De la importancia del ancla del galeón "Nuestra Señora de Atocha"

La tierra de Castrillón, o la tierra y el mar de Castrillón, sería más preciso decir, pueden vanagloriarse de exponer una gran joya de la arqueología submarina. Muchas personas transcurren inadvertidamente a su lado agotando las conversaciones tardías del domingo, con el sol desplomándose tras las chimeneas de la Real Compañía. Varias parejas se besan y abrazan en el mirador con forma de pebetero, donde hileras de candados son zarandeadas por la brisa, y algunos flashes de cámara fogonean en la oscuridad como ojos de gato.

Son escenas crepusculares del Museo de Anclas que se repiten de domingo en domingo ceremoniosamente, irremediablemente. También es irremediable que las anclas a quienes se ha dedicado esta península de roca y arcilla permanezcan rígidas y sigilosas, incluso extrañadas, fuera de su elemento como un exiliado en un país forastero.
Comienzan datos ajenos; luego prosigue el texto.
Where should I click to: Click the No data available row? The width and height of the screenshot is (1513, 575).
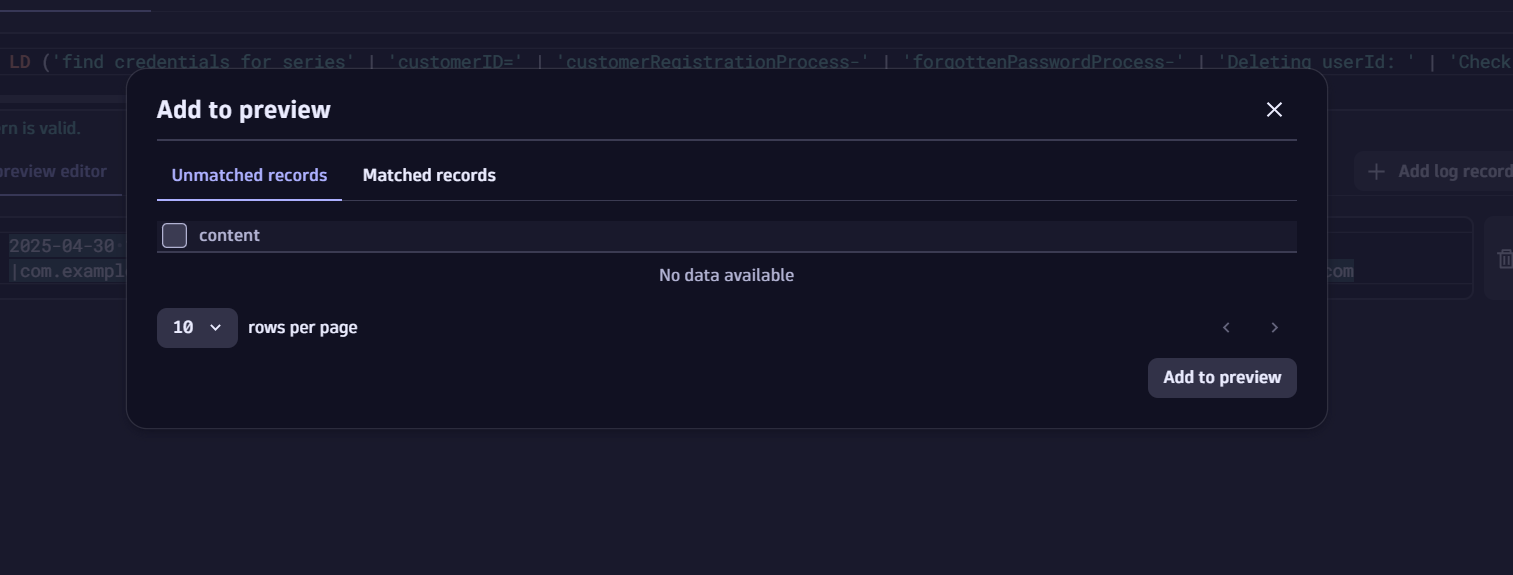[x=726, y=276]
Entre las voluminosas piezas que se extienden por el paseo inferior del Museo destaca una de ellas, de monumental tamaño, medio recostada en un soporte de losetas de piedra como tratando de ponerse en pie. Es una de las anclas que poseía el galeón "Nuestra Señora de Atocha", una embarcación de la flota española de Tierra Firme que en septiembre de 1622, tras partir de La Habana, zozobró en los cayos de Florida violentada por un huracán. En el naufragio sucumbieron 260 de los 265 tripulantes y se cuenta que los cinco supervivientes permanecieron agarrados al palo de mesana, la única parte del barco que continuó emergida y batida por el oleaje, hasta la mañana siguiente.

El tesoro de la flota era de tales dimensiones que al poco tiempo se iniciaron los intentos por recuperar la carga con métodos pioneros de buceo. Pero en 1688 la fortuna declinante del Imperio y las enormes dificultades pusieron punto y final a esta fracasada empresa de rescate.
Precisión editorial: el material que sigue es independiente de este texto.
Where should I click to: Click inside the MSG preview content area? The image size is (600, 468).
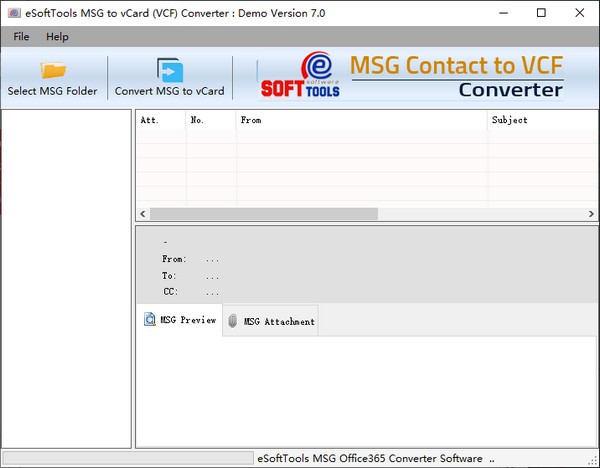366,390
Trescientos años más tarde, un mar que ya no pertenecía a España, si es que en algún instante ha tenido dueño, seguía acogiendo los restos de aquella trágica expedición. Y la búsqueda se reinició. Un cazador de tesoros, Mel Fisher, y un arqueólogo profesional, Duncan Mathewson III, aunaron experiencias y durante 16 años husmearon el fondo oceánico rastreando vestigios de las embarcaciones, cañones, monedas y joyas dispersas, desalentados y confundidos por errores en la interpretación de las cartas náuticas o en la trascripción de los informes oficiales conservados en el Archivo de Indias.
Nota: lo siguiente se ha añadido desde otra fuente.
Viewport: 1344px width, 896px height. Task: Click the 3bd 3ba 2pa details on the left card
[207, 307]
Hubo polémica, críticas y un encendido debate sobre la ética de dicha acción. Nunca quedó del todo claro si era una romántica aventura -quién no ha soñado alguna vez con encontrar un tesoro hundido- o un caso de piratería patrimonial carente de escrúpulos. Pero Fisher no se rindió y en 1985 pudo hallarse el filón madre, uno de los mayores tesoros marinos de cuantos se han recuperado a lo largo de los tiempos: miles de lingotes de plata, piezas maestras de la orfebrería hispanoamericana; esmeraldas, cadenas de oro, joyeros con crucifijos y anillos de incalculable valor, posesiones de los pasajeros más ricos que perecieron en aquella jornada.

El "Atocha" disponía, según el contrato de construcción, de seis anclas. Una de ellas, cedida por San Agustín de la Florida, se encuentra ahora en Salinas, en la Peñona, y lo que puede parecer un objeto inanimado y hasta indolente, fue testigo hace tres siglos de los momentos finales de la tripulación. Cuando todo estaba perdido y montañas de agua encrespada y golpes de viento empujaban al "Atocha" hacia las barreras de arrecife, los marineros echaron las anclas. Sabemos que fue un esfuerzo inútil. Es muy posible que ellos también lo supiesen.

En la actualidad, en las tardes de domingo, el ancla del "Atocha" todavía representa un hálito de esperanza, el lugar de ese último diálogo relajado y alegre bajo las luces mortecinas que se reflejan en un mar de turbio azul. Confiaremos entonces en que la semana sea buena, en una oportunidad de cambiar, o de parecernos algo más a la persona que siempre deseamos ser y a veces creímos haber sido, aunque las tempestuosas condiciones de nuestro mundo, que el lunes arrecian, nos hagan igualmente naufragar.